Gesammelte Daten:
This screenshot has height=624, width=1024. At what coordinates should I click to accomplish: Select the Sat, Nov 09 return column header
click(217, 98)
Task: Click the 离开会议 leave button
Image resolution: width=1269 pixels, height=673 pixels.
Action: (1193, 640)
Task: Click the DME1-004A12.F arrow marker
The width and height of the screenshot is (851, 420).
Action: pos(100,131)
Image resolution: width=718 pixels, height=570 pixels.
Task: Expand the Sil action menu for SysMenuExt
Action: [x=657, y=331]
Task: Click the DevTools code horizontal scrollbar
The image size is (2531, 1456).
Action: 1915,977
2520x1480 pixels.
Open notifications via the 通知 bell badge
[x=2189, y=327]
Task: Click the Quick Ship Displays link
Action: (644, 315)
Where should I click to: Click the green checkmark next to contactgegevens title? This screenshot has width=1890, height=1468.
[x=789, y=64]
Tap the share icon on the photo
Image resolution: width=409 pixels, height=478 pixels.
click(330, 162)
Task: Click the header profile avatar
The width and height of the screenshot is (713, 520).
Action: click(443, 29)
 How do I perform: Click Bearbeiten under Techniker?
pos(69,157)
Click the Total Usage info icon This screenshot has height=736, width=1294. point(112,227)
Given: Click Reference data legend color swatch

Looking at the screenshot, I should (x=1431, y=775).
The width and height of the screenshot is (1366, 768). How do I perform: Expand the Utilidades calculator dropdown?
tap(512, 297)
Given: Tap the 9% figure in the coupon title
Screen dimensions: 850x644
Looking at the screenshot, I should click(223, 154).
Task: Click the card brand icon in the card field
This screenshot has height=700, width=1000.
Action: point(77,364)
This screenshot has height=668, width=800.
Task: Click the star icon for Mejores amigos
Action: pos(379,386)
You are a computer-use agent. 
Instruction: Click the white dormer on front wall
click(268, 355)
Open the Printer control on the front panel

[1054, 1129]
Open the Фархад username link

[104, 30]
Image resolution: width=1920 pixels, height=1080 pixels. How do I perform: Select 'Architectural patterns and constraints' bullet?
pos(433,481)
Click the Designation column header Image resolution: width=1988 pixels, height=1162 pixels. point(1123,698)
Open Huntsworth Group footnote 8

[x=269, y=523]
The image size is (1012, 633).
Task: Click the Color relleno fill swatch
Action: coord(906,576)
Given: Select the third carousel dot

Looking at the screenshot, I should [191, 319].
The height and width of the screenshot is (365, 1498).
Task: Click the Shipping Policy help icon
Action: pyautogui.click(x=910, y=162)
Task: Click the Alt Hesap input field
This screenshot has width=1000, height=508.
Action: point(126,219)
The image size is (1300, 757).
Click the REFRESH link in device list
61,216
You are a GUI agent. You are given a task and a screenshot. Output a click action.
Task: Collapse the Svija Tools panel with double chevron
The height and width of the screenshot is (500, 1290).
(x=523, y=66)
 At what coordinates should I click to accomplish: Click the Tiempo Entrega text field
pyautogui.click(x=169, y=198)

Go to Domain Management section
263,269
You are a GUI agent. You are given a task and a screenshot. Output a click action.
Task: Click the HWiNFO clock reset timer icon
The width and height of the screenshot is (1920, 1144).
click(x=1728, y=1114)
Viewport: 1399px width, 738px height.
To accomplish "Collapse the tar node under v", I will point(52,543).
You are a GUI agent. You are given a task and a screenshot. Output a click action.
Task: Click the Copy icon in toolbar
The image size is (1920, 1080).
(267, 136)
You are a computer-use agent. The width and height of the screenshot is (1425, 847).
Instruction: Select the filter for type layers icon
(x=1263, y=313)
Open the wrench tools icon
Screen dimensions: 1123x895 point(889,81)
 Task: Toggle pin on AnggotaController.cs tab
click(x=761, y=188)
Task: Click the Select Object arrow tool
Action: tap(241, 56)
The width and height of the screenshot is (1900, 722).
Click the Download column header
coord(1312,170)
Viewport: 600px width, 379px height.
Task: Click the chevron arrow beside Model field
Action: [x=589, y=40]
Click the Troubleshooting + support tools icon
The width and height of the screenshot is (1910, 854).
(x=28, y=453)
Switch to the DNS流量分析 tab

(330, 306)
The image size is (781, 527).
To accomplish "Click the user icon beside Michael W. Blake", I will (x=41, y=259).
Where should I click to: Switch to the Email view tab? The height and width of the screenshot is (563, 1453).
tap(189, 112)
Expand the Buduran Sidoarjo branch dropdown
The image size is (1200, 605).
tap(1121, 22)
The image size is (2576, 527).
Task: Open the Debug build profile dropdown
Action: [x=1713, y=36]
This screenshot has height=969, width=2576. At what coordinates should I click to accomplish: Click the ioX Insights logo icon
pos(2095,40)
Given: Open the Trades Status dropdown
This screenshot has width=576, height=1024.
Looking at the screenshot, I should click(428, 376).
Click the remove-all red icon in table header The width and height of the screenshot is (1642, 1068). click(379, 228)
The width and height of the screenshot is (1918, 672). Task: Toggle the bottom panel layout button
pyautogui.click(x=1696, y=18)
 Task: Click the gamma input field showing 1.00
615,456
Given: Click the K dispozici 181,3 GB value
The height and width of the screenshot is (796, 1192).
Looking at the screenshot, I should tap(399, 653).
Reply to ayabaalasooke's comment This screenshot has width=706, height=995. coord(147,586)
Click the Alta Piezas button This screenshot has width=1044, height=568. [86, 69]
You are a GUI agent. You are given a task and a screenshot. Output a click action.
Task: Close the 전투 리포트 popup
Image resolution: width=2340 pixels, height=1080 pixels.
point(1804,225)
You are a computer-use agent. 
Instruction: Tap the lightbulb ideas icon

# ZIEL DER ÜBUNG
Schreiben Sie die Zeilen aller Datensätze oben unverändert und vollständig ab.

# ERGEBNIS
This screenshot has height=624, width=1024. At what coordinates should I click to accomplish: Select the Sat, Nov 09 return column header
click(217, 98)
Task: Click the 离开会议 leave button
Image resolution: width=1269 pixels, height=673 pixels.
Action: (1193, 640)
Task: Click the DME1-004A12.F arrow marker
The width and height of the screenshot is (851, 420).
Action: pos(100,131)
Image resolution: width=718 pixels, height=570 pixels.
Task: Expand the Sil action menu for SysMenuExt
Action: [x=657, y=331]
Task: Click the DevTools code horizontal scrollbar
The image size is (2531, 1456).
Action: 1915,977
2520x1480 pixels.
Open notifications via the 通知 bell badge
[x=2189, y=327]
Task: Click the Quick Ship Displays link
Action: (644, 315)
Where should I click to: Click the green checkmark next to contactgegevens title? This screenshot has width=1890, height=1468.
[x=789, y=64]
Tap the share icon on the photo
Image resolution: width=409 pixels, height=478 pixels.
click(330, 162)
Task: Click the header profile avatar
The width and height of the screenshot is (713, 520).
Action: click(443, 29)
 How do I perform: Click Bearbeiten under Techniker?
pos(69,157)
Click the Total Usage info icon This screenshot has height=736, width=1294. point(112,227)
Given: Click Reference data legend color swatch

Looking at the screenshot, I should (x=1431, y=775).
The width and height of the screenshot is (1366, 768). How do I perform: Expand the Utilidades calculator dropdown?
tap(512, 297)
Given: Tap the 9% figure in the coupon title
Screen dimensions: 850x644
Looking at the screenshot, I should click(223, 154).
Task: Click the card brand icon in the card field
This screenshot has height=700, width=1000.
Action: point(77,364)
This screenshot has height=668, width=800.
Task: Click the star icon for Mejores amigos
Action: pos(379,386)
You are a computer-use agent. 
Instruction: Click the white dormer on front wall
click(268, 355)
Open the Printer control on the front panel

[1054, 1129]
Open the Фархад username link

[104, 30]
Image resolution: width=1920 pixels, height=1080 pixels. How do I perform: Select 'Architectural patterns and constraints' bullet?
pos(433,481)
Click the Designation column header Image resolution: width=1988 pixels, height=1162 pixels. point(1123,698)
Open Huntsworth Group footnote 8

[x=269, y=523]
The image size is (1012, 633).
Task: Click the Color relleno fill swatch
Action: coord(906,576)
Given: Select the third carousel dot

Looking at the screenshot, I should [191, 319].
The height and width of the screenshot is (365, 1498).
Task: Click the Shipping Policy help icon
Action: pyautogui.click(x=910, y=162)
Task: Click the Alt Hesap input field
This screenshot has width=1000, height=508.
Action: point(126,219)
The image size is (1300, 757).
Click the REFRESH link in device list
61,216
You are a GUI agent. You are given a task and a screenshot. Output a click action.
Task: Collapse the Svija Tools panel with double chevron
The height and width of the screenshot is (500, 1290).
(x=523, y=66)
 At what coordinates should I click to accomplish: Click the Tiempo Entrega text field
pyautogui.click(x=169, y=198)

Go to Domain Management section
263,269
You are a GUI agent. You are given a task and a screenshot. Output a click action.
Task: Click the HWiNFO clock reset timer icon
The width and height of the screenshot is (1920, 1144).
click(x=1728, y=1114)
Viewport: 1399px width, 738px height.
To accomplish "Collapse the tar node under v", I will point(52,543).
You are a GUI agent. You are given a task and a screenshot. Output a click action.
Task: Click the Copy icon in toolbar
The image size is (1920, 1080).
(267, 136)
You are a computer-use agent. The width and height of the screenshot is (1425, 847).
Instruction: Select the filter for type layers icon
(x=1263, y=313)
Open the wrench tools icon
Screen dimensions: 1123x895 point(889,81)
 Task: Toggle pin on AnggotaController.cs tab
click(x=761, y=188)
Task: Click the Select Object arrow tool
Action: tap(241, 56)
The width and height of the screenshot is (1900, 722).
Click the Download column header
coord(1312,170)
Viewport: 600px width, 379px height.
Task: Click the chevron arrow beside Model field
Action: [x=589, y=40]
Click the Troubleshooting + support tools icon
The width and height of the screenshot is (1910, 854).
(x=28, y=453)
Switch to the DNS流量分析 tab

(330, 306)
The image size is (781, 527).
To accomplish "Click the user icon beside Michael W. Blake", I will (x=41, y=259).
Where should I click to: Switch to the Email view tab? The height and width of the screenshot is (563, 1453).
tap(189, 112)
Expand the Buduran Sidoarjo branch dropdown
The image size is (1200, 605).
tap(1121, 22)
The image size is (2576, 527).
Task: Open the Debug build profile dropdown
Action: [x=1713, y=36]
This screenshot has height=969, width=2576. At what coordinates should I click to accomplish: Click the ioX Insights logo icon
pos(2095,40)
Given: Open the Trades Status dropdown
This screenshot has width=576, height=1024.
Looking at the screenshot, I should click(428, 376).
Click the remove-all red icon in table header The width and height of the screenshot is (1642, 1068). click(379, 228)
The width and height of the screenshot is (1918, 672). Task: Toggle the bottom panel layout button
pyautogui.click(x=1696, y=18)
 Task: Click the gamma input field showing 1.00
615,456
Given: Click the K dispozici 181,3 GB value
The height and width of the screenshot is (796, 1192).
Looking at the screenshot, I should tap(399, 653).
Reply to ayabaalasooke's comment This screenshot has width=706, height=995. coord(147,586)
Click the Alta Piezas button This screenshot has width=1044, height=568. [86, 69]
You are a GUI agent. You are given a task and a screenshot. Output a click action.
Task: Close the 전투 리포트 popup
Image resolution: width=2340 pixels, height=1080 pixels.
point(1804,225)
You are a computer-use agent. 
Instruction: Tap the lightbulb ideas icon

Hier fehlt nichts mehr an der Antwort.